UN raises alarm on Red Sea oil tanker 'time-bomb'
The UN appealed Tuesday for the last $14 million needed to try and prevent a stricken oil tanker from triggering a disaster off Yemen that could cost $20 billion to clean up.
The decaying 45-year-old FSO Safer, long used as a floating storage platform and now abandoned off the rebel-held Yemeni port of Hodeida, has not been serviced since Yemen was plunged into civil war more than seven years ago.
If it breaks up, it could unleash a potentially catastrophic spill in the Red Sea.
David Gressly, the United Nations' resident and humanitarian coordinator in Yemen, leads UN efforts on the Safer.
"Less then $14 million is now needed to reach the $80 million target to start the emergency operation to transfer oil from the Safer to a safe vessel," said Gressly's communications advisor Russell Geekie.
"We're deeply concerned. If the FSO Safer continues to decay, it could break up or explode at any time," he told reporters in Geneva, via video-link from Sanaa.
"The volatile currents and strong winds from October to December will only increase the risk of disaster. If we don't act, the ship will eventually break apart and a catastrophe will happen. It's not a question of if, but when."

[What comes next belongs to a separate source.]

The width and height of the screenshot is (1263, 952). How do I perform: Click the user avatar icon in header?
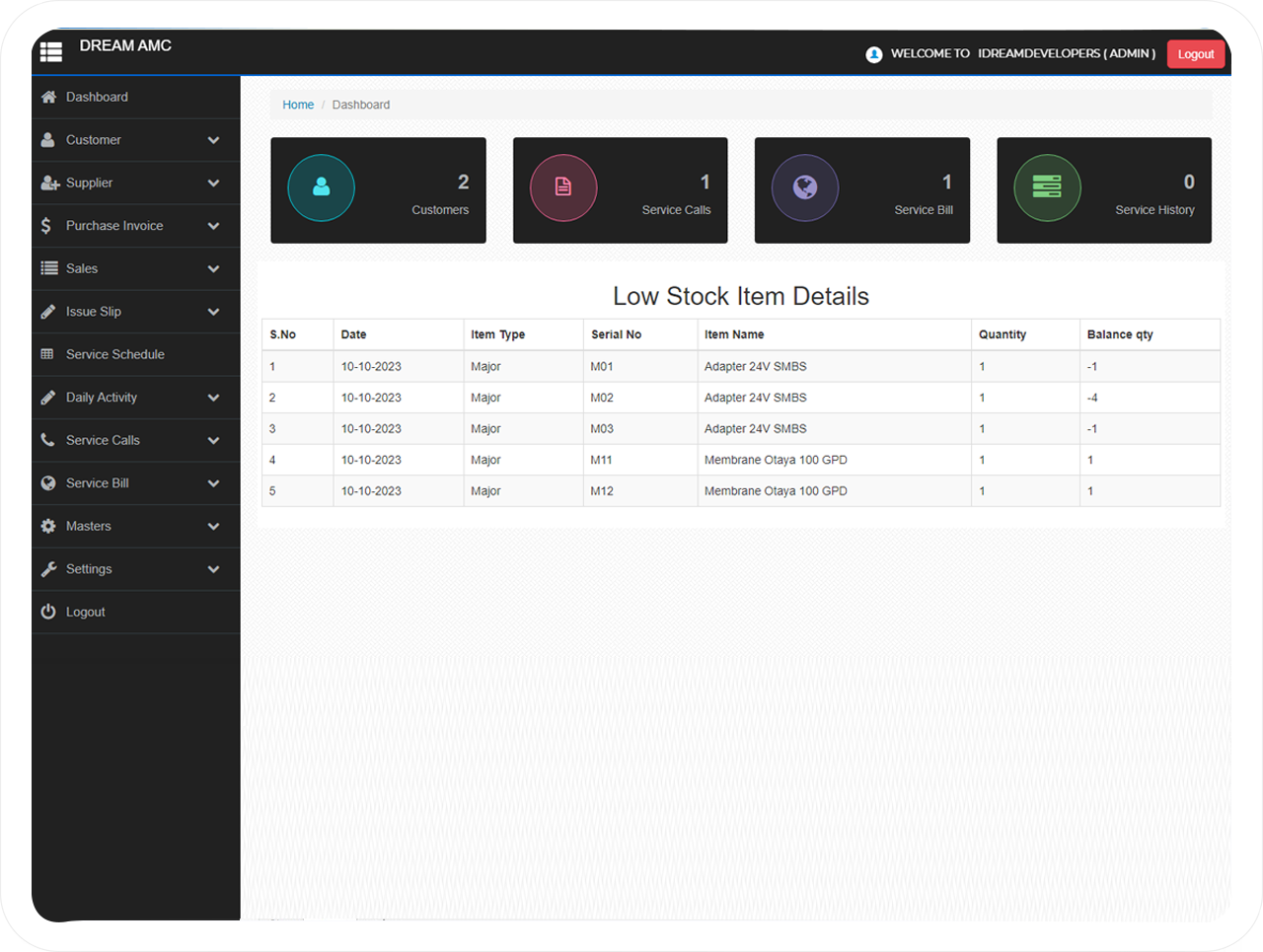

He said the result would potentially be the fifth largest oil spill from a tanker in history, with the clean-up costs alone reaching $20 billion.
The Safer contains four times the amount of oil that was spilled by the 1989 Exxon Valdez disaster, one of the world's worst ecological catastrophes, according to the UN.
"It would unleash an environmental, economic and humanitarian catastrophe," said Geekie.
The ship contains 1.1 million barrels of oil. The UN has said a spill could destroy ecosystems, shut down the fishing industry and close the lifeline Hodeida port for six months.
The Safer is unusable, is fit only for scrappage and nothing on it works, said Geekie.
"This is a ticking time bomb," he warned.
"You don't want to go and smoke a cigarette on the deck, I can tell you that much."